The facts of Re A illustrate the challenges faced at the moment, in the context of an individual (the child’s father) with “limited abilities, and some disabilities, which render him less able to take part in a remote hearing. He has been diagnosed as dyslexic. He is unused to reading. He has a short attention span, is emotionally fragile and brittle and quickly becomes exasperated.” The Court of Appeal emphasised that “[t]he concept of fairness and the need for a lay party to ‘engage’ in the process includes the ability of that person to follow and to understand what transpires at a court hearing at least to an adequate degree and then to be able to instruct their lawyers adequately and in a timely manner.” The Court of Appeal also considered problematic the approach proposed by the judge a hybrid one which would have seen the parents giving evidence before him in person in court, but in the absence of their representatives (who would attend by video):
58. […] Recently, in the judgment given in Re P (A Child: Remote Hearings)  EWFC 32 at paragraph 26 the President stressed the importance of the court being able to see all the parties in the court room. Although that case was specifically directed to the hearing of allegations of Factitious or Induced Illness, the more general point that a judge will be in a better position to assess the evidence of a witness who gives evidence live from a witness box than one who speaks over a video link is plainly right. There is, however, a need for caution when the only witness(es) required to attend court are the lay parties when others, for example the key social worker, are not. When a lay party is required to attend court, but his or her advocate is not, the cause for concern at the imbalance in the process must be heightened. Consideration must be given to the potentially exposed position of a witness giving live evidence in front of a judge in the absence of his or her lawyers or any of the other parties and in response to questions asked over a video link. The judge does not appear to have considered whether in this particular case it was reasonable to expect these parents to be placed in that potentially daunting position. When this is placed in the balance alongside the other factors which establish a lack of a fair process it gives them additional weight.

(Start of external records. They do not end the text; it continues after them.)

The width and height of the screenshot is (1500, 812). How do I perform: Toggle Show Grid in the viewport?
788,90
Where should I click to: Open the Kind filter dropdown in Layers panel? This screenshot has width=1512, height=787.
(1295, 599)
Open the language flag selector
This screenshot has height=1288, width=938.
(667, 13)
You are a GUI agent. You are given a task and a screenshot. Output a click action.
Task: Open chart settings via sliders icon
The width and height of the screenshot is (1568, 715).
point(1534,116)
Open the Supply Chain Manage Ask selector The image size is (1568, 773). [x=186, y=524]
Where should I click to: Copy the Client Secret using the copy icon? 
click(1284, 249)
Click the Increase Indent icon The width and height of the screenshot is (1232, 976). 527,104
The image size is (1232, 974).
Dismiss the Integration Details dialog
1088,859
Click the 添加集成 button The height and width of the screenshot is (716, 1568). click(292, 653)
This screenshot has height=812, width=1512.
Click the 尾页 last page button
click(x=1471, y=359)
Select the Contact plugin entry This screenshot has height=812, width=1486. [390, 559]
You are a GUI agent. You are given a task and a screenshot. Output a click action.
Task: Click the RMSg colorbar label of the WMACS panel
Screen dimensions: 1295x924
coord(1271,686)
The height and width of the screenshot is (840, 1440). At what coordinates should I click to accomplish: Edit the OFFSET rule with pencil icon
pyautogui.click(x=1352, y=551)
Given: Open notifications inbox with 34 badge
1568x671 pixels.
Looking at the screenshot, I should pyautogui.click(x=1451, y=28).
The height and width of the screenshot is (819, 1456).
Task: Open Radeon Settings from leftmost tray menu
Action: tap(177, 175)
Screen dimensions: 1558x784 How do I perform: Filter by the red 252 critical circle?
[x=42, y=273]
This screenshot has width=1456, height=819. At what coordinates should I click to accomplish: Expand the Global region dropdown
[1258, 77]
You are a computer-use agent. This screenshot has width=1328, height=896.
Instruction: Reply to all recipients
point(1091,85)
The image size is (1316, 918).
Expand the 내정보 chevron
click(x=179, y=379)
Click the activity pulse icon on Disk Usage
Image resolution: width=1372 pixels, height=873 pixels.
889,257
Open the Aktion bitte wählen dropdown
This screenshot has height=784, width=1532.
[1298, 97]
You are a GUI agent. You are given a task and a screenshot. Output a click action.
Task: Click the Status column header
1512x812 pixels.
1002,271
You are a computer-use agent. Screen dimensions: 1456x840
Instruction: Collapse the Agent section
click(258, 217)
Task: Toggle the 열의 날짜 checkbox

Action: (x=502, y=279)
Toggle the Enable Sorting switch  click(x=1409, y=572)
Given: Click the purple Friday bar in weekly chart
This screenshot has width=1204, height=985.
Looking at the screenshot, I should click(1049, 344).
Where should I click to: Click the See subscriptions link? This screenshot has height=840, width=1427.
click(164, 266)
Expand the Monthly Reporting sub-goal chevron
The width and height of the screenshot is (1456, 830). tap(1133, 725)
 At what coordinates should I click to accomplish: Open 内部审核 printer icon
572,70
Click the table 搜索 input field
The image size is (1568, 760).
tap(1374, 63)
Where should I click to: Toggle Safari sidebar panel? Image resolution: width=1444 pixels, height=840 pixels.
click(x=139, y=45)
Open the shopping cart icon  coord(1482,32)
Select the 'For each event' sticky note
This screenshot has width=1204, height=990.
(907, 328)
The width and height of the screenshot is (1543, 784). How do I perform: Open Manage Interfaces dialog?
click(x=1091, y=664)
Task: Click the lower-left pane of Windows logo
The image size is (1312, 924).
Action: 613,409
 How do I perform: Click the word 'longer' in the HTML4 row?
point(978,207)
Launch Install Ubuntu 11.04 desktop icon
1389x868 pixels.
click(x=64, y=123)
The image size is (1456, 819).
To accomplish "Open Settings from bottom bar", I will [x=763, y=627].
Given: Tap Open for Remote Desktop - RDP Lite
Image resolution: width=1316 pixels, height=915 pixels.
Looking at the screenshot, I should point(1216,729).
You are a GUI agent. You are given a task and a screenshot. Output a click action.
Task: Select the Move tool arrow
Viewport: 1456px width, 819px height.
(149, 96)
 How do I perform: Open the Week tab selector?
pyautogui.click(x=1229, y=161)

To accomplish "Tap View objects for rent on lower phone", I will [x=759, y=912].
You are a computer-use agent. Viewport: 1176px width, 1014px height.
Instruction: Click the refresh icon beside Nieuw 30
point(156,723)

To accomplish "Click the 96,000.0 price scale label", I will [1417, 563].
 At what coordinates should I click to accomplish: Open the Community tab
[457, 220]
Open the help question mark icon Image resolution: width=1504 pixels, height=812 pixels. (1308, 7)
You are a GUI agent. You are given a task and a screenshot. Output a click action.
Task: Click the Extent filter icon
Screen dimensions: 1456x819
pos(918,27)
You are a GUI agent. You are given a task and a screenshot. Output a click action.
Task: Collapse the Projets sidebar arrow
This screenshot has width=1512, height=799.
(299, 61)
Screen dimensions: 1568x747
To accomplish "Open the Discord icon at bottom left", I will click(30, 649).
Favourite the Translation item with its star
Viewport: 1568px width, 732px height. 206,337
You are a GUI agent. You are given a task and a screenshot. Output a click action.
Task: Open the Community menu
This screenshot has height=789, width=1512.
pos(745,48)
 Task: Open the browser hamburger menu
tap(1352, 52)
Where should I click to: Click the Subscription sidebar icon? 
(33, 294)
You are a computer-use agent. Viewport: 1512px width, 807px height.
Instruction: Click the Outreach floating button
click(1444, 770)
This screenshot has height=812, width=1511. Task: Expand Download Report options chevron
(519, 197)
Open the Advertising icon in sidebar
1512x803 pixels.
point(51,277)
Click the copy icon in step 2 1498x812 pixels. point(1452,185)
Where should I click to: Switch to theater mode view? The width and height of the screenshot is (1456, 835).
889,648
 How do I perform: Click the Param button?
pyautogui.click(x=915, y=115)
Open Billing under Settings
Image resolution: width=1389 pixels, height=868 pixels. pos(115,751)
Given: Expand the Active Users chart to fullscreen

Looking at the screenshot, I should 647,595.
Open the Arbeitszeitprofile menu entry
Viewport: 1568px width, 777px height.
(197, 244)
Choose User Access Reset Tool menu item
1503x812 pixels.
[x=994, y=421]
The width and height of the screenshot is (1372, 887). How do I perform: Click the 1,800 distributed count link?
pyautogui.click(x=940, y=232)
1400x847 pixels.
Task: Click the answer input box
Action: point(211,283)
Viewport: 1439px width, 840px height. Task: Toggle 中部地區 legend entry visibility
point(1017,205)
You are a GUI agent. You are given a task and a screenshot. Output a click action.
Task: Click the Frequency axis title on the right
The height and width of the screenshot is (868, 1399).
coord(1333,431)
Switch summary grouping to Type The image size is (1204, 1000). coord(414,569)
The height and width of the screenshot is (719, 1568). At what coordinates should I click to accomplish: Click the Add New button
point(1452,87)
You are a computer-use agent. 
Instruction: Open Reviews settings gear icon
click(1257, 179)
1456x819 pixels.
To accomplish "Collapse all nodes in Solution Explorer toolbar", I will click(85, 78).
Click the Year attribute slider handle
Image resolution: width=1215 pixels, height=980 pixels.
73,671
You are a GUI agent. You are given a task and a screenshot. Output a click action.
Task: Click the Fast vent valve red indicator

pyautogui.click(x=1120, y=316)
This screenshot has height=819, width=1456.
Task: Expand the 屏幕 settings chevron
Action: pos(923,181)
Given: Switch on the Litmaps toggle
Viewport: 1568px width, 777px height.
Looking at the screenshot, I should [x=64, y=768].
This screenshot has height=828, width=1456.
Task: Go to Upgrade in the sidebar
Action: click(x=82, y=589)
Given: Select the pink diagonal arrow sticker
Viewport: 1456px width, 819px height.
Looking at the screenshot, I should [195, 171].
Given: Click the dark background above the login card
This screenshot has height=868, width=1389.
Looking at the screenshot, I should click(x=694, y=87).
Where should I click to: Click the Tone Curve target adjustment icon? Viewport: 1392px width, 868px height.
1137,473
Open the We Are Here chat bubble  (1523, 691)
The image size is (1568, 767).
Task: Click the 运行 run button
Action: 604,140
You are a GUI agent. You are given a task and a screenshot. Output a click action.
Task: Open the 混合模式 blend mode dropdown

The Court of Protection will be giving the following instructions in relation to telephone hearings at First Avenue House, responding to uncertainties as to responsibilities and costs. They are to be read with the Guidance on Remote Hearings published by the Vice-President on 31 March 2020.
Please find below dial in details for the telephone hearing listed before judge xyz on date at time.
JOIN USING YOUR PHONE
- Choose the correct phone number to dial:
– Freephone 0800 917 1956
– United Kingdom Direct: 0203 463 9741
– International dial in +44203 463 9741
- At the phone prompt, provide the participant passcode: 5########## followed by #
The charge for the connection to your remote hearing is paid for by HMCTS. However, charges may be applied by your service provider and may vary depending on what contract you currently have with them. It is your responsibility to check whether you will be charged for this connection with your network provider
The participant passcode is for one time use only.
[Note, the reference to ‘charges’ in the passage in bold is a reference to the fact that, if the right number is not used, the call will not be free – on some networks, 0800 will be the Freephone number; on others the 0203 number].